» **ORDEN DE TRABAJO A**
Reescribe el fragmento del texto sobre el Acamoto desde "Las cifras son" hasta "lugar de México.", ambos incluidos, y sustituye "redes sociales" por "plataformas digitales".
» **ORDEN DE TRABAJO B**
Según el texto sobre el Acamoto, ¿cuánto pesaba la basura al amanecer?

» **TEXTO FUENTE**
>>

La verdadera tragedia mexicana es el desencuentro con su propio calendario: avanzamos con la prisa del siglo XXI y tropezamos, una y otra vez, con los resabios del XVIII. Acapulco acaba de vivir la parábola perfecta. Diez mil motociclistas—centauros de escape libre y chaleco de cuero—invadieron la Costera con el estruendo de un enjambre metálico. Festival Acamoto 2025. Dejaron, tras su procesión pagana, ocho cuerpos inertes sobre el asfalto, cuarenta y dos arrestos, ciento quince fierros asegurados y una costra de basura que, al amanecer, pesaba ciento diez toneladas.

Las cifras son frías, pero revelan el cortocircuito entre el goce actual y la añeja ausencia de civilidad. El Acamoto nació al calor de las redes sociales, se impulsó con la adrenalina de la cultura biker y terminó exhibiendo que el Estado mexicano sigue sin saber someter una fiesta masiva que se organiza sola. Como las que puede ver en cualquier esquina de cualquier lugar de México.

Como un péndulo que oscila entre la anarquía y la normatividad, el Congreso de Puebla se apresura—demasiado tarde—para ordenar a las mismas bestias de dos ruedas. La diputada Laura Artemisa perfila una reforma que exige cascos con matrícula visible, chalecos fosforescentes y límites de pasajeros; es decir, la ritualización legal de lo que debió ser sentido común. ¿Funcionará en una realidad donde la moto puede comprarse a meses sin intereses y circular, impune, sin placas? El país se mueve más rápido que su legislador; las leyes, como siempre, avanzan al paso renqueante de una mula vieja.

<<

» **DATOS POR EXAMINAR**
>>

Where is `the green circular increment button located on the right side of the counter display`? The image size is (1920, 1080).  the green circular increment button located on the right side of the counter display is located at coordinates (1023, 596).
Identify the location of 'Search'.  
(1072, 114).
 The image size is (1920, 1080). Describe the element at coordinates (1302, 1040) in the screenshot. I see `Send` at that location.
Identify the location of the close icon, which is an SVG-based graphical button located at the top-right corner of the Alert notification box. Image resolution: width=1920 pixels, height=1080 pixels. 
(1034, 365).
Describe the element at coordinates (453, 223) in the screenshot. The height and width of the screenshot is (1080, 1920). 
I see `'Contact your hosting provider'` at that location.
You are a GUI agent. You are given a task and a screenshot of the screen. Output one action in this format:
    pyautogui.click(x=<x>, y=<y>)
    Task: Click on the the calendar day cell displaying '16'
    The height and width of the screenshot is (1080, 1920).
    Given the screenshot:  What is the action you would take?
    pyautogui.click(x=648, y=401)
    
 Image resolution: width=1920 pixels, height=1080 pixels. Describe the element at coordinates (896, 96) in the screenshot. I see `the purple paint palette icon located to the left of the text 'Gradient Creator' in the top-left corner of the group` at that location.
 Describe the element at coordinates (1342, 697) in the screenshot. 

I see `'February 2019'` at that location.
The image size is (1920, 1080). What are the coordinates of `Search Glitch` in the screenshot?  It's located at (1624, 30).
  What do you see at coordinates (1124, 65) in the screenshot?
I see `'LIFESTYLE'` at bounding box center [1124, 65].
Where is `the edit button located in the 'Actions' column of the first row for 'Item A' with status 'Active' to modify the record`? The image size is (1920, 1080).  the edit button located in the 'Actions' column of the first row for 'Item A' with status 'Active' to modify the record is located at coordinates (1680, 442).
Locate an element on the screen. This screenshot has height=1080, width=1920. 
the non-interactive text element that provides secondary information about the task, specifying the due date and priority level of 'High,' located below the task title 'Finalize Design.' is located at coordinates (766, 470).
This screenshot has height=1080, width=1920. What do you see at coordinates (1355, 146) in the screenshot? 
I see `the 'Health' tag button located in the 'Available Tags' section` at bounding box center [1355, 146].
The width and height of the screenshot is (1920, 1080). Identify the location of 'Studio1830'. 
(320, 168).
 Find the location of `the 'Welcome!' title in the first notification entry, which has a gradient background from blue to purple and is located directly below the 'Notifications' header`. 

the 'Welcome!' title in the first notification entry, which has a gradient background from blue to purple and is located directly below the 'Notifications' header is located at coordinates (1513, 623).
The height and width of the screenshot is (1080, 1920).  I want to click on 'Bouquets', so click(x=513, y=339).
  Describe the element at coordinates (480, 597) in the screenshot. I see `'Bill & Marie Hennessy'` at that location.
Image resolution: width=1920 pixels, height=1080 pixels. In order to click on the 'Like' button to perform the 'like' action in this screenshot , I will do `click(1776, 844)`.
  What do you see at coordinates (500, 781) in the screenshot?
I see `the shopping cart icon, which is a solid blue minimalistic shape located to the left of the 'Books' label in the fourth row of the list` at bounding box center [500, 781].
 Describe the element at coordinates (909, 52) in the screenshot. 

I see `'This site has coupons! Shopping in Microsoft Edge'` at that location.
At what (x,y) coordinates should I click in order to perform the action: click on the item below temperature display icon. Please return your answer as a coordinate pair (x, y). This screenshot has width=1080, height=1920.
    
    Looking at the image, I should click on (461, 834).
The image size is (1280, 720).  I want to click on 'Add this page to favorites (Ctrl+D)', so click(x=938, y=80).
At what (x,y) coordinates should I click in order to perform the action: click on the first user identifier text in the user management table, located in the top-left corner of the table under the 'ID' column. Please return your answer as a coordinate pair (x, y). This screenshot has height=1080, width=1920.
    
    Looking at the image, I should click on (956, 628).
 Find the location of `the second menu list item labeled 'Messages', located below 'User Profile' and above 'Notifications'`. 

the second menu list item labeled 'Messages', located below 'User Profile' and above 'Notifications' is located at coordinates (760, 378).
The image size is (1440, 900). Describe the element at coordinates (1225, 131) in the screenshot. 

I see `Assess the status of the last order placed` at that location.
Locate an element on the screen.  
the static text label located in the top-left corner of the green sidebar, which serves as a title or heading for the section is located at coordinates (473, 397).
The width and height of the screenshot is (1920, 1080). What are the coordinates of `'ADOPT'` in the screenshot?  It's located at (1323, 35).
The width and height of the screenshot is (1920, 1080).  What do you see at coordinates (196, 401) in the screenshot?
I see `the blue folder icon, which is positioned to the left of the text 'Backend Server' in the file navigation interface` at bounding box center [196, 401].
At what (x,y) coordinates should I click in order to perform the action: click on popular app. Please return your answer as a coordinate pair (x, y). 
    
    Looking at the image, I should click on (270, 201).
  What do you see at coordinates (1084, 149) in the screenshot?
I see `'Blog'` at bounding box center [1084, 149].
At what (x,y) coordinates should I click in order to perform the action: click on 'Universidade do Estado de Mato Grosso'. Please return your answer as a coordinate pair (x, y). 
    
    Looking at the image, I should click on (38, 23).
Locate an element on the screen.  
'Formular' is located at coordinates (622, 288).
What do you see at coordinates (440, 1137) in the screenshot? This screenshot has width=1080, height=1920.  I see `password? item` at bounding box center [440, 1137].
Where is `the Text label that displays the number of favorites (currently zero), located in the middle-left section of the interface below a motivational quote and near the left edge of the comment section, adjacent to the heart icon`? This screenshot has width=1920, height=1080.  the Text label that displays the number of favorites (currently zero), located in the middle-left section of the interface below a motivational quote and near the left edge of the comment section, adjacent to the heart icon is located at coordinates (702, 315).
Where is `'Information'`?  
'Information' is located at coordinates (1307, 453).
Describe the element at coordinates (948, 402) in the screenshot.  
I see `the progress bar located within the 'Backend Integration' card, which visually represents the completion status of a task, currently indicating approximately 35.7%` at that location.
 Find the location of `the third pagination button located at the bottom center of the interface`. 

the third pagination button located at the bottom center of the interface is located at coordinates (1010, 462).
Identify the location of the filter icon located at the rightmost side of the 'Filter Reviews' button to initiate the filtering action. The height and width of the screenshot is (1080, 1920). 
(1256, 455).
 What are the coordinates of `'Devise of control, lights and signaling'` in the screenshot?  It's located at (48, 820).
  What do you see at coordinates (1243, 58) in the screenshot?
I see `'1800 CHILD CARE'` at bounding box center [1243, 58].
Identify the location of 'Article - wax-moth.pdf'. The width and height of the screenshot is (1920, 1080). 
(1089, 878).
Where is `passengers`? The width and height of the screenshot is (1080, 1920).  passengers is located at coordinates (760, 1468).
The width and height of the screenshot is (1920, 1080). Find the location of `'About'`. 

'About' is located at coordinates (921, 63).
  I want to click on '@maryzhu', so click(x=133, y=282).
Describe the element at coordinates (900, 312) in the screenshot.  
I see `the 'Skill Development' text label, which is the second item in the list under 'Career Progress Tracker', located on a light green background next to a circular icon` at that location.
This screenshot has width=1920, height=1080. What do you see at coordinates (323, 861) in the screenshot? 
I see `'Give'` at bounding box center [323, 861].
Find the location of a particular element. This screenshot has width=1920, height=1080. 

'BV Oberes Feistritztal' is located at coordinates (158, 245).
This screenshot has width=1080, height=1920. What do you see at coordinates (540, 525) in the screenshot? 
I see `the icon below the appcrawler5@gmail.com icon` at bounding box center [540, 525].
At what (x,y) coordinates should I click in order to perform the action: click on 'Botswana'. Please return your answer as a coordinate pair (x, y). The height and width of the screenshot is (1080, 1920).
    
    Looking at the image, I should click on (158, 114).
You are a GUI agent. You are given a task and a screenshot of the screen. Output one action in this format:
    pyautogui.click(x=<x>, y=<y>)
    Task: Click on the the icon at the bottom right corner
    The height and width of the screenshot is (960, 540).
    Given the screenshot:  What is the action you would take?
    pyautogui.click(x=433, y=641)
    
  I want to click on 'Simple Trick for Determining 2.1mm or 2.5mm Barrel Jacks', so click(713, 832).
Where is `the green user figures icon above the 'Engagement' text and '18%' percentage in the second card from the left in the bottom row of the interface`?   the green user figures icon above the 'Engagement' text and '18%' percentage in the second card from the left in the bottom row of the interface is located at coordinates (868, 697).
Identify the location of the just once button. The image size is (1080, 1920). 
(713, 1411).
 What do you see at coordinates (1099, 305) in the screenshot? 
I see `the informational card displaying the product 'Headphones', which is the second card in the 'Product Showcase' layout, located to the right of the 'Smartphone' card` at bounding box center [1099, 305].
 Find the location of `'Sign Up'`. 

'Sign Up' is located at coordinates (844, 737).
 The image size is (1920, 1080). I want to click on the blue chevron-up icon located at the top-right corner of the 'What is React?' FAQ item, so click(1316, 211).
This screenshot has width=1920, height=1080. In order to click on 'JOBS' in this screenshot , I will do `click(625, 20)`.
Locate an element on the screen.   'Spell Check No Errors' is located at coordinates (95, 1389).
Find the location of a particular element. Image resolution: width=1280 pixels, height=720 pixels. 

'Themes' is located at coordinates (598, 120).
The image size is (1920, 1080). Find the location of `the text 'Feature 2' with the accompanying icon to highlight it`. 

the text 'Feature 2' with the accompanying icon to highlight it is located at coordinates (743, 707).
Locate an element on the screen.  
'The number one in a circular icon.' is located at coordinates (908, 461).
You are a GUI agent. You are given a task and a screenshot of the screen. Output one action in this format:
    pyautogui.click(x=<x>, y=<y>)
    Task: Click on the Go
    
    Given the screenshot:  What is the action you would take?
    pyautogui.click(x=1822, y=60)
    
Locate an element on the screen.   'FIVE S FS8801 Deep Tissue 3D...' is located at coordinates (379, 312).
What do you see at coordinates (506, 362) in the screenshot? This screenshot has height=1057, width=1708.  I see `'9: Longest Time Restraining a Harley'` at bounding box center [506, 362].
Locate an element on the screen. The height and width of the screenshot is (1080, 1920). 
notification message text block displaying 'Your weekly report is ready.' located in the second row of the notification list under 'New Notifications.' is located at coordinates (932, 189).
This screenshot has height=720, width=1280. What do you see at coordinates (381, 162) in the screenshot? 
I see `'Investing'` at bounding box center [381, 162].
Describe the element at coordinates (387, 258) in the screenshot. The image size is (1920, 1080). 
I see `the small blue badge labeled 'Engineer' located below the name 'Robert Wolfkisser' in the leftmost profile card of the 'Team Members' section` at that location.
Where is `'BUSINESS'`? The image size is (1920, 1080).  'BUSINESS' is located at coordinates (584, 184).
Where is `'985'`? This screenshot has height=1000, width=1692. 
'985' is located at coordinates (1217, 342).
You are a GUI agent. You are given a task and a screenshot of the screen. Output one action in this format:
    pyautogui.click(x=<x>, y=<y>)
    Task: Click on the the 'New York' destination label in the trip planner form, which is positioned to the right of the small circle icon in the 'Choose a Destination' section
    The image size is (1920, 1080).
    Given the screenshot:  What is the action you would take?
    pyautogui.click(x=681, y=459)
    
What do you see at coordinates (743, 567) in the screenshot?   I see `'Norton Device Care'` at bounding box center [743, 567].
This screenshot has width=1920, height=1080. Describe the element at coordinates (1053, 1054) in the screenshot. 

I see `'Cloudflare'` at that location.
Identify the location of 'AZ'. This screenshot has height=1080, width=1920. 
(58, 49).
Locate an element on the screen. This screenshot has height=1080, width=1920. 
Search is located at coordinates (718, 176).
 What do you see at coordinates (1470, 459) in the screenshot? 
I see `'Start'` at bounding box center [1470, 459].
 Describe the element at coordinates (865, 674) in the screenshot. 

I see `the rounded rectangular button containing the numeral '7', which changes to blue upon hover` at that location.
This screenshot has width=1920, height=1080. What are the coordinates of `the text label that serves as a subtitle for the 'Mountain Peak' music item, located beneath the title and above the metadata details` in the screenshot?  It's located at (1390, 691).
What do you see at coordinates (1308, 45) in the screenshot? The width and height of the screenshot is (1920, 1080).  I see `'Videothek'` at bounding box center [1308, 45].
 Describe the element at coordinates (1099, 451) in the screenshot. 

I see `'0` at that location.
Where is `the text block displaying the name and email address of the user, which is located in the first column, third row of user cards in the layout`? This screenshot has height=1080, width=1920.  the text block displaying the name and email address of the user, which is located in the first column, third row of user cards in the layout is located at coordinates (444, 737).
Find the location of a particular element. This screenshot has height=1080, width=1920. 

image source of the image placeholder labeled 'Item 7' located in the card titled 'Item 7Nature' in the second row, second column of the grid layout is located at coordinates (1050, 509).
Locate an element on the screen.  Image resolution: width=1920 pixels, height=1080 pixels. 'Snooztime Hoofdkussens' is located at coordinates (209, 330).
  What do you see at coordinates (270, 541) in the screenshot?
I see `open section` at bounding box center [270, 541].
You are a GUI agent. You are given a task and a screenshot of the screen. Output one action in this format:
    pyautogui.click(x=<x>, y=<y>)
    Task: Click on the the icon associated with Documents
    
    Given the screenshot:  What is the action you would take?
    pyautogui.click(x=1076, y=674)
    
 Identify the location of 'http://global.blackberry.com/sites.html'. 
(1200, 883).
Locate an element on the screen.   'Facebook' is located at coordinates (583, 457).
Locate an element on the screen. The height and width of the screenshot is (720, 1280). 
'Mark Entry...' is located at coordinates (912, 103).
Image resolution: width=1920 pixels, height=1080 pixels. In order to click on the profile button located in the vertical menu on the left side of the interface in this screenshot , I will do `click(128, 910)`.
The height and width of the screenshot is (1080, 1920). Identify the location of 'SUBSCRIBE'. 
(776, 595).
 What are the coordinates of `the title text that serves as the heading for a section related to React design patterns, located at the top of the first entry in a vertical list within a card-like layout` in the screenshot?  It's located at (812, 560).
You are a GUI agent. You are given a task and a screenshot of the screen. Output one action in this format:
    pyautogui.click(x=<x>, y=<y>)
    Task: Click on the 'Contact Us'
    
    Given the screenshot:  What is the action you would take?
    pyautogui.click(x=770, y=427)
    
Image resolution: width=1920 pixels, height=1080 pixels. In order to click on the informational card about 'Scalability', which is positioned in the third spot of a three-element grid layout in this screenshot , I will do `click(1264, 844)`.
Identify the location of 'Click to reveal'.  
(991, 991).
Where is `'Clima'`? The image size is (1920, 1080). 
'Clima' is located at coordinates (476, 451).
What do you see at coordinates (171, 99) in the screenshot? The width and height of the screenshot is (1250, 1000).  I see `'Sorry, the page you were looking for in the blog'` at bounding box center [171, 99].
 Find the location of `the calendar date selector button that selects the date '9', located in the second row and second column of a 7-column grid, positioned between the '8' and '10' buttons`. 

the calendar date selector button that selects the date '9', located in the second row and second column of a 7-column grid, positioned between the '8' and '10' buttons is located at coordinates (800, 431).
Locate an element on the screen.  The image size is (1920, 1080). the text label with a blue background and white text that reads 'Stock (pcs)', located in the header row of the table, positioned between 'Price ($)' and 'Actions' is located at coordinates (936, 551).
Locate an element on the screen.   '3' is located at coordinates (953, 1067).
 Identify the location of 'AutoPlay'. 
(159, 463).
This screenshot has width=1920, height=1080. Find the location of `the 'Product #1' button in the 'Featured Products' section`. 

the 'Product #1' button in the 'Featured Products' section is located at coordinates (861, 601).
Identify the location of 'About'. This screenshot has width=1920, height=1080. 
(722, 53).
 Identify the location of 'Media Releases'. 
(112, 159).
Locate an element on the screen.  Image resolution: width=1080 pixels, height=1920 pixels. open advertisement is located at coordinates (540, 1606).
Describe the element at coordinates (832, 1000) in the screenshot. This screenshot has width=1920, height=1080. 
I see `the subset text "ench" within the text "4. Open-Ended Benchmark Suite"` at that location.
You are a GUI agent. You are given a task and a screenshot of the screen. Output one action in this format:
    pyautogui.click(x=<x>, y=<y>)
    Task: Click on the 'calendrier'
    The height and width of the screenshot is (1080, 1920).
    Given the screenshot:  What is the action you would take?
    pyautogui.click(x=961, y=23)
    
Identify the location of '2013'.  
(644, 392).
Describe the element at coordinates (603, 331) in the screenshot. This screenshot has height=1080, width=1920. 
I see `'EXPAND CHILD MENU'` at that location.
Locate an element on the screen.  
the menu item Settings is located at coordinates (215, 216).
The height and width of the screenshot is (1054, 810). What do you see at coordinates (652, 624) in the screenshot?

<<

» **ESPACIO DE RESPUESTA A**
Las cifras son frías, pero revelan el cortocircuito entre el goce actual y la añeja ausencia de civilidad. El Acamoto nació al calor de las plataformas digitales, se impulsó con la adrenalina de la cultura biker y terminó exhibiendo que el Estado mexicano sigue sin saber someter una fiesta masiva que se organiza sola. Como las que puede ver en cualquier esquina de cualquier lugar de México.

» **ESPACIO DE RESPUESTA B**
Ciento diez toneladas.